— What to produce —
With the first line as the start and the line containing "Finance (381, 2252)" as the end, write out every line of the records exactly.

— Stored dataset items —
* * *

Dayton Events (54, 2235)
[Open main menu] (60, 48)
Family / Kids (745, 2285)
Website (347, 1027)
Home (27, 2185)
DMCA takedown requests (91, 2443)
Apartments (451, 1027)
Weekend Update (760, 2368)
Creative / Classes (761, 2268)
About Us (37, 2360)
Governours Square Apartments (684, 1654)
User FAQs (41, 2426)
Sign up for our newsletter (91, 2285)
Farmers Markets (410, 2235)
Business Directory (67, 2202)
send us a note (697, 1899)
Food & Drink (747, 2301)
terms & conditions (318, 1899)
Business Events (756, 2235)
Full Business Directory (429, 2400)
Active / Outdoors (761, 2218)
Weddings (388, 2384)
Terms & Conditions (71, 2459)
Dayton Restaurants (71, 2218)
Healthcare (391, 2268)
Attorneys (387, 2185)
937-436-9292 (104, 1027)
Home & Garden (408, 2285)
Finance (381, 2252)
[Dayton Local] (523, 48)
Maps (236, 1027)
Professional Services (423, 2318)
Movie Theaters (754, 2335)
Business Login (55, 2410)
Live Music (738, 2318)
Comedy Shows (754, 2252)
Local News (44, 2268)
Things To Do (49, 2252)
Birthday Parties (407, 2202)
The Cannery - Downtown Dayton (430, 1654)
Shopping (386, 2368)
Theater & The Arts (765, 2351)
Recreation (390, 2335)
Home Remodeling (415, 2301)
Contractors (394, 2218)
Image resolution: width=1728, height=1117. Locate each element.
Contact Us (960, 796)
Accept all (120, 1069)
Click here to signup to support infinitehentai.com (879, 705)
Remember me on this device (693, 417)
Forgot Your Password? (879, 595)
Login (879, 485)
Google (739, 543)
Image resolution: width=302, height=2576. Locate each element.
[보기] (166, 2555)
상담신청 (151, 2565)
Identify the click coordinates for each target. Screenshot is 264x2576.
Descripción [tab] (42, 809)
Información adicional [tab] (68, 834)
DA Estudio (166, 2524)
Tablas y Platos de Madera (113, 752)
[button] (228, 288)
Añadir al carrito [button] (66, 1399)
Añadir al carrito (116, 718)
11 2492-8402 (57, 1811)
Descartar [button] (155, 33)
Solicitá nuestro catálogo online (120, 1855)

* * *

— Written answer —
Dayton Events (54, 2235)
[Open main menu] (60, 48)
Family / Kids (745, 2285)
Website (347, 1027)
Home (27, 2185)
DMCA takedown requests (91, 2443)
Apartments (451, 1027)
Weekend Update (760, 2368)
Creative / Classes (761, 2268)
About Us (37, 2360)
Governours Square Apartments (684, 1654)
User FAQs (41, 2426)
Sign up for our newsletter (91, 2285)
Farmers Markets (410, 2235)
Business Directory (67, 2202)
send us a note (697, 1899)
Food & Drink (747, 2301)
terms & conditions (318, 1899)
Business Events (756, 2235)
Full Business Directory (429, 2400)
Active / Outdoors (761, 2218)
Weddings (388, 2384)
Terms & Conditions (71, 2459)
Dayton Restaurants (71, 2218)
Healthcare (391, 2268)
Attorneys (387, 2185)
937-436-9292 (104, 1027)
Home & Garden (408, 2285)
Finance (381, 2252)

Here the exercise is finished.